Introduction:
It is a database design technique that reduces data redundancy and eliminates Insertion, Deletion, and Update anomalies.
It divides larger table in to smaller tables and links them using relationships.
Database Normalization is used for following Purpose:
To Eliminate the redundant or useless data
To Reduce the complexity of the data
To Ensure the relationship between tables as well as data in the tables
To Ensure data dependencies and data is logically stored.
Need Of Database Normalization :
If your database objects are not in structured or normalized way it is difficult to update the database without facing the database loss.
Insertion,Updation and deletion are very frequent if data is not normalized.
Normalization is part of successful database design.
Without Database normalization the database system can be slow,Inaccurate and inefficient.
Real Life Example of data which is not normalized:
Roll No | Student Name | Branch Name | HOD | Office Phone |
101 | Valli | CSE | Mr. George | 9876543210 |
102 | Nagesh | CSE | Mr. George | 9876543210 |
103 | Aadya | CSE | Mr. George | 9876543210 |
104 | Avyay | CSE | Mr. George | 9876543210 |
In the table above, we have data of 4 Computer Sci. students. As we can see, data for the fields branch, hod(Head of Department) and office_tel is repeated for the students who are in the same branch in the college, this is Data Redundancy.
Insertion Anomaly
Suppose for a new admission, until and unless a student opts for a branch, data of the student cannot be inserted, or else we will have to set the branch information as NULL.Also, if we have to insert data of 100 students of same branch, then the branch information will be repeated for all those 100 students.
These scenarios are nothing but Insertion anomalies.
Updation Anomaly
What if Mr. George leaves the college? or is no longer the HOD of computer science department? In that case all the student records will have to be updated, and if by mistake we miss any record, it will lead to data inconsistency. This is Updation anomaly.
Deletion Anomaly In our Student table, two different informations are kept together, Student information and Branch information. Hence, at the end of the academic year, if student records are deleted, we will also lose the branch information. This is Deletion anomaly.
Normalization Rule Normalization rules are divided into the following normal forms:
First Normal Form
Second Normal Form
Third Normal Form
BCNF
Fourth Normal Form
First Normal Form (1NF) For a table to be in the First Normal Form, it should follow the following 4 rules:
It should only have single(atomic) valued attributes/columns.
Values stored in a column should be of the same domain
All the columns in a table should have unique names.
And the order in which data is stored, does not matter.

▬▬▬

§ **Stated task**
Reproduce the database normalization text word for word from "Insertion,Updation and deletion" up to and including "slow,Inaccurate and inefficient.".

▬▬▬

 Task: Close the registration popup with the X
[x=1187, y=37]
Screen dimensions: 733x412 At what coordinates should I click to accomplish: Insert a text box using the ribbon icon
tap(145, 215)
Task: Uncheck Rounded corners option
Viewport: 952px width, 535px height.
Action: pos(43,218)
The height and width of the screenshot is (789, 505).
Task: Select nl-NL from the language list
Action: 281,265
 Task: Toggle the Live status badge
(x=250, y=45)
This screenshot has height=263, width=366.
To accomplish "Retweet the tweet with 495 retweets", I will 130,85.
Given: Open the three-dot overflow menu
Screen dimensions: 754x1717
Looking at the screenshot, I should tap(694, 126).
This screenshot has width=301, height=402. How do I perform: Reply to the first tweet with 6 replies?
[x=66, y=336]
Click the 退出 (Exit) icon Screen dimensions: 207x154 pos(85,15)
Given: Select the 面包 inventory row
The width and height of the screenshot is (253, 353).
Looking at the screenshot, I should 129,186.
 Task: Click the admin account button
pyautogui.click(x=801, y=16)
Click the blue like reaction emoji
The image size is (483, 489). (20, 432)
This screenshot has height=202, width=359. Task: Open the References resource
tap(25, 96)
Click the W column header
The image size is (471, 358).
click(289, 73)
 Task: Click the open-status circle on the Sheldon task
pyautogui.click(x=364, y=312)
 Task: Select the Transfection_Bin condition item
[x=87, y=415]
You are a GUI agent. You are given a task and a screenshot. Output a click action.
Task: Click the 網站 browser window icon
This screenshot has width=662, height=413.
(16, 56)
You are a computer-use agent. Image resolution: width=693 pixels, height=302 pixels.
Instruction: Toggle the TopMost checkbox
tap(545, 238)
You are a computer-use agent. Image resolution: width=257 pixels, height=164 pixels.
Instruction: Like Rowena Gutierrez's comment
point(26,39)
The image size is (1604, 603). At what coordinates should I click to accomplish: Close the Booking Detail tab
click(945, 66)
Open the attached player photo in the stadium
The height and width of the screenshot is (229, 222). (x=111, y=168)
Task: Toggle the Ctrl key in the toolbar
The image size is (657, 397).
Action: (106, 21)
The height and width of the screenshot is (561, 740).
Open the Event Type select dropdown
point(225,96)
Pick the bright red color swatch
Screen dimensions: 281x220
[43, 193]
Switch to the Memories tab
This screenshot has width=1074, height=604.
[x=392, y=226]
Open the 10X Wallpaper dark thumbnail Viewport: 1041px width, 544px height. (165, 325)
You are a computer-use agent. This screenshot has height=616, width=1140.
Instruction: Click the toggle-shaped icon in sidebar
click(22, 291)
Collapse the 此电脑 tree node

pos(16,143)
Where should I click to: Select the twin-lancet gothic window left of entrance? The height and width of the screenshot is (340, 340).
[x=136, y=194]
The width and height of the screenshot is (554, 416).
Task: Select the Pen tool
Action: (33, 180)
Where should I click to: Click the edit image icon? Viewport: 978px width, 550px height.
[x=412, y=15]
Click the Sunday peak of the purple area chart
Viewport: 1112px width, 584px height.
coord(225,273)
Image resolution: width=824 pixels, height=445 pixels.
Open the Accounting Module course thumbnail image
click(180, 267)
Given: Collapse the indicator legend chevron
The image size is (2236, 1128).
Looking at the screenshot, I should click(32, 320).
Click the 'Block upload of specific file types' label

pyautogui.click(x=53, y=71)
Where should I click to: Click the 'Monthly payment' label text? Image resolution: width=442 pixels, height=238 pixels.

▬▬▬

§ **Final result**
Insertion,Updation and deletion are very frequent if data is not normalized.
Normalization is part of successful database design.
Without Database normalization the database system can be slow,Inaccurate and inefficient.